Un travailleur du Myanmar arrêté lors d’une descente de police dans des boutiques de cannabis à Kata
La police de l’immigration a perquisitionné deux boutiques de cannabis à Kata Beach, à Phuket, vers 22 heures le jeudi 16 juillet, saisissant plus de 40 articles, dont des produits à base de cannabis, pour une valeur estimée à plus de 500 000 bahts.
La police de l’immigration a perquisitionné deux boutiques de cannabis à Kata Beach, à Phuket, vers 22 heures le jeudi 16 juillet, saisissant plus de 40 articles, dont des produits à base de cannabis, pour une valeur estimée à plus de 500 000 bahts.
L’opération faisait suite à un signalement reçu par les enquêteurs de la 6e division de l’immigration, selon lequel des étrangers travaillaient dans des boutiques de cannabis sans les permis requis. Elle a été menée dans le cadre d’une campagne nationale visant les étrangers travaillant illégalement, les réseaux criminels transnationaux et les entreprises soupçonnées d’utiliser des prête-noms thaïlandais pour contourner la loi thaïlandaise.
Les agents ont trouvé un ressortissant thaïlandais et un ressortissant du Myanmar dans l’un des établissements. La police a déclaré que l’homme du Myanmar vendait du cannabis aux clients devant la boutique, les servait à l’intérieur et gérait les activités de l’établissement.
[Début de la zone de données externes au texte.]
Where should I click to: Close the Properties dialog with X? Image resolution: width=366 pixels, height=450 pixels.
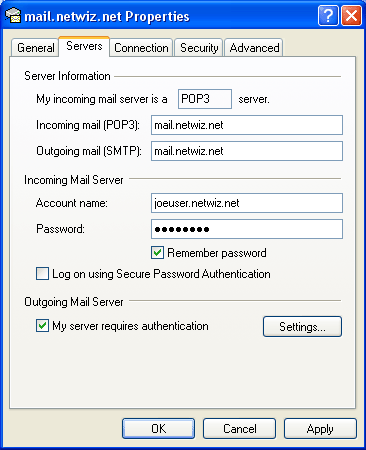pos(352,15)
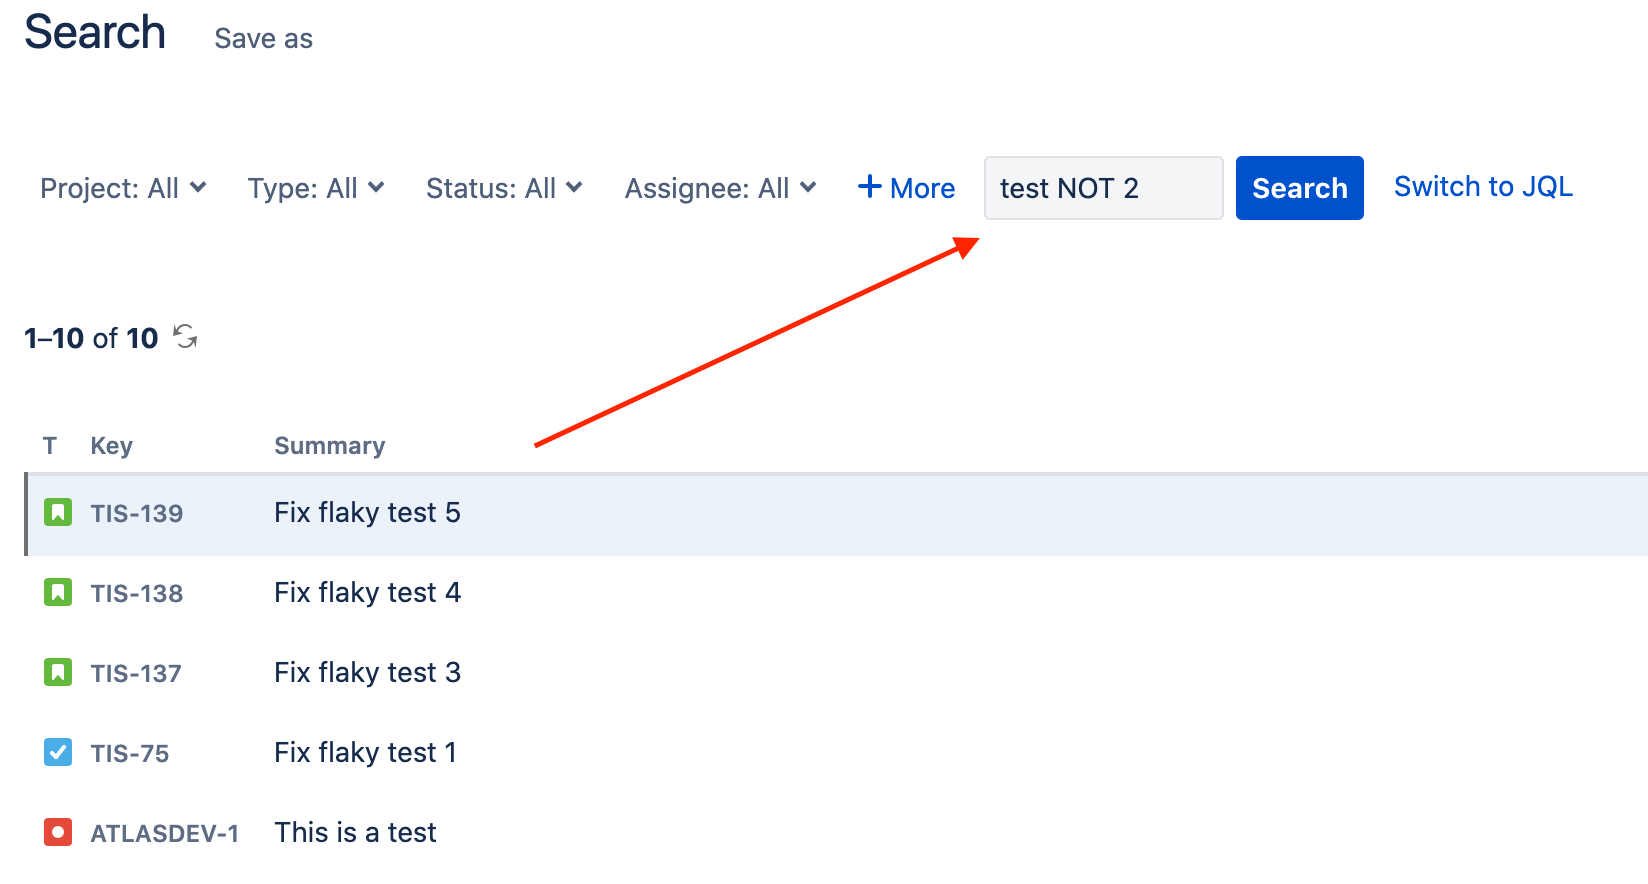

Il a été arrêté pour trois chefs d’accusation : travail sans permis, travail en dehors des conditions de son emploi autorisé et vente d’aliments sans étiquetage conforme. Les suspects ont été remis aux enquêteurs pour la suite de la procédure judiciaire.
Les articles saisis ont été remis pour examen médico-légal et serviront de preuves dans le cadre de la procédure judiciaire. La police a déclaré que l’enquête serait étendue afin d’identifier les véritables exploitants des entreprises, notamment d’éventuels bailleurs de fonds étrangers et des prête-noms thaïlandais.
Les autorités se coordonnent également avec les organismes compétents afin de vérifier si les boutiques de cannabis exploitaient leurs activités avec les licences requises. La police n’a pas divulgué l’identité des personnes arrêtées ni le nom des boutiques.